Renee Rubin Ross, program officer at the Jim Joseph Foundation and former Mandel Center post-doctoral fellow, contributes today’s guest post.
Through the Jim Joseph Foundation’s investments in Hebrew Union College—Jewish Institute of Religion (HUC), The Jewish Theological Seminary, Yeshiva University, the Day School Leadership for Teaching (DeLeT) program, and the Jewish New Teacher Project, the Foundation has invested millions of dollars in educator training and support. The rationale behind this is straightforward: more well-trained and supported teachers and educators will lead to more effective and compelling learning experiences for young Jews, the central goal of the Foundation.
Strengthening teacher training and support has a number of elements, as two presentations at last month’s annual conference of the Network for Research in Jewish Education (NJRE) suggest. One is continually evaluating the quality and effectiveness of the programs designed to do the actual training and support. As with nearly all of the Foundation’s investments, we evaluate whether the desired outcomes are in fact being achieved. In this case, yardsticks from general education, such as proven frameworks that assess the effectiveness of teacher education programs, are helpful.
Another element involves building the field of Jewish education, which we do by elevating the quality of research in this area. Ideally, this research is useful and helps teachers do their job more effectively.
At the conference, Dr. Eran Tamir, Senior Research Associate at Brandeis University’s Mandel Center for Studies in Jewish Education, shared recent evaluation findings on five cohorts of graduates from the DeLeT programs at HUC and Brandeis. According to Tamir, research in general education suggests that particular components of teacher education correlate with positive outcomes for new teachers. These include:
a) the coherence and alignment of coursework and student teaching experience;
b) a program’s clear vision of good teaching; and
c) a program’s emphasis on a specific learning context.
Given that these three elements set up teachers for success, Tamir has been exploring the degree to which DeLeT includes these elements. His research suggests that it does:
- 81 percent of DeLeT graduates reported high levels of coherence between their coursework and student teaching experience.
- 93 percent of participants agreed or strongly agreed that DeLeT articulated a clear vision of teaching and learning.
- Participants felt that DeLeT faculty were committed to preparing Jewish day school teachers (96 percent agreed or strongly agreed) and that the DeLeT community shared a common vision of day school education.
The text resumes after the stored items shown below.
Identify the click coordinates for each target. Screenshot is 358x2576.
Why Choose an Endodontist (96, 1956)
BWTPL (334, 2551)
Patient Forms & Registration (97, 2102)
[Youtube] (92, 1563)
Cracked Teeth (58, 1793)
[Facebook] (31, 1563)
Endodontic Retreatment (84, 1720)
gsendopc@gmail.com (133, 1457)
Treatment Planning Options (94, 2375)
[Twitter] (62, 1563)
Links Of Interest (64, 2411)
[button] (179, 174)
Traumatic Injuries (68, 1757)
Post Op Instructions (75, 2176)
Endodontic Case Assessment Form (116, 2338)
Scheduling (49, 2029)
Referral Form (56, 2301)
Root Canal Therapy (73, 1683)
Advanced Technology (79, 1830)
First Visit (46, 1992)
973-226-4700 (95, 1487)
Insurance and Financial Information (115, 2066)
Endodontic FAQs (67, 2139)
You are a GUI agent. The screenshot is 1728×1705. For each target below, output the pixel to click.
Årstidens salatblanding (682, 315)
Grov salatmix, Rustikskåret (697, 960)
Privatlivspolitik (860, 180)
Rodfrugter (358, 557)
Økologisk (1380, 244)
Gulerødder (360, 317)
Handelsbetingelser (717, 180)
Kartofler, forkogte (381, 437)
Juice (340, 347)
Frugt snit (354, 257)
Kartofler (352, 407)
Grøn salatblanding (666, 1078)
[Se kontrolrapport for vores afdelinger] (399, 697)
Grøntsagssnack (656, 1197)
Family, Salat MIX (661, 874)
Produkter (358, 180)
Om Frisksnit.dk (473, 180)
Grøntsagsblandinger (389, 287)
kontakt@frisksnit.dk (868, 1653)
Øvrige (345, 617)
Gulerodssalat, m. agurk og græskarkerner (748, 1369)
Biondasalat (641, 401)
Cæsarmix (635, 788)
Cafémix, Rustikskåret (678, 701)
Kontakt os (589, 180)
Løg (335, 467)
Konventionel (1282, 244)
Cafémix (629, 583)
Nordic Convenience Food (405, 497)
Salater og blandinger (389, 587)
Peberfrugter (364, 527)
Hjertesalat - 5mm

The result was that 81 percent of the participants completed the program reported feeling extremely well prepared to teach in day schools with only 1 percent reporting feeling unprepared.
The feeling of “preparedness” of DeLeT graduates is a key indicator of a successful teacher training program. In the literature on teacher education, this preparedness is correlated with high degree of efficacy once teachers actually enter the field, which in turn may contribute to DeLeT’s high retention rate.
The conference also was an opportunity to examine challenges in the classroom and to determine what more we need to do to train and equip teachers with the right skills for contemporary Jewish education. Frayda Gonshor Cohen, who just completed her doctorate at Mills College in Oakland, explored this area with a study of teachers’ moral dilemmas at a Jewish community day school. In the midst of moral tension about explaining texts in an age-appropriate way, Gonshor Cohen noticed a pattern of teachers saying, “Let’s talk about that later,” regardless of whether they truly intended to come back to the topic.
Gonshor Cohen’s research generated a series of questions. Audience members wondered to what degree this finding was generalizable or could instead be attributed to the individual teachers or the culture of the school. Some respondents said that they appreciated Gonshor Cohen’s observations and wished that there were more ethnographic studies of this sort, to get a sense of the patterns that emerge as teachers from diverse Jewish schools struggle with moral dilemmas. Respondents also considered what kinds of conversations need to take place among teachers to best prepare them for situations of moral tension in advance.
These two NRJE presentations address key strategies for the Foundation. We fund teacher preparation programs and work diligently to evaluate their effectiveness and outcomes. At the same time, understanding and improving Jewish education—and developing new teachers with contemporary skillsets— demands investment in the field more generally. An example of this investment is the Foundation’s support for the Consortium for Applied Studies in Jewish Education (CASJE), whose purpose is to connect Jewish education researchers, practitioners, and funders. As the Foundation pursues both strategies, we are hopeful that more educators with improved training and better access to the findings of high quality applied research will enhance day school teaching and learning.
 This evaluation research was funded by the Jim Joseph Foundation as part of an effort to track the short and long-term outcomes of the DeLeT program.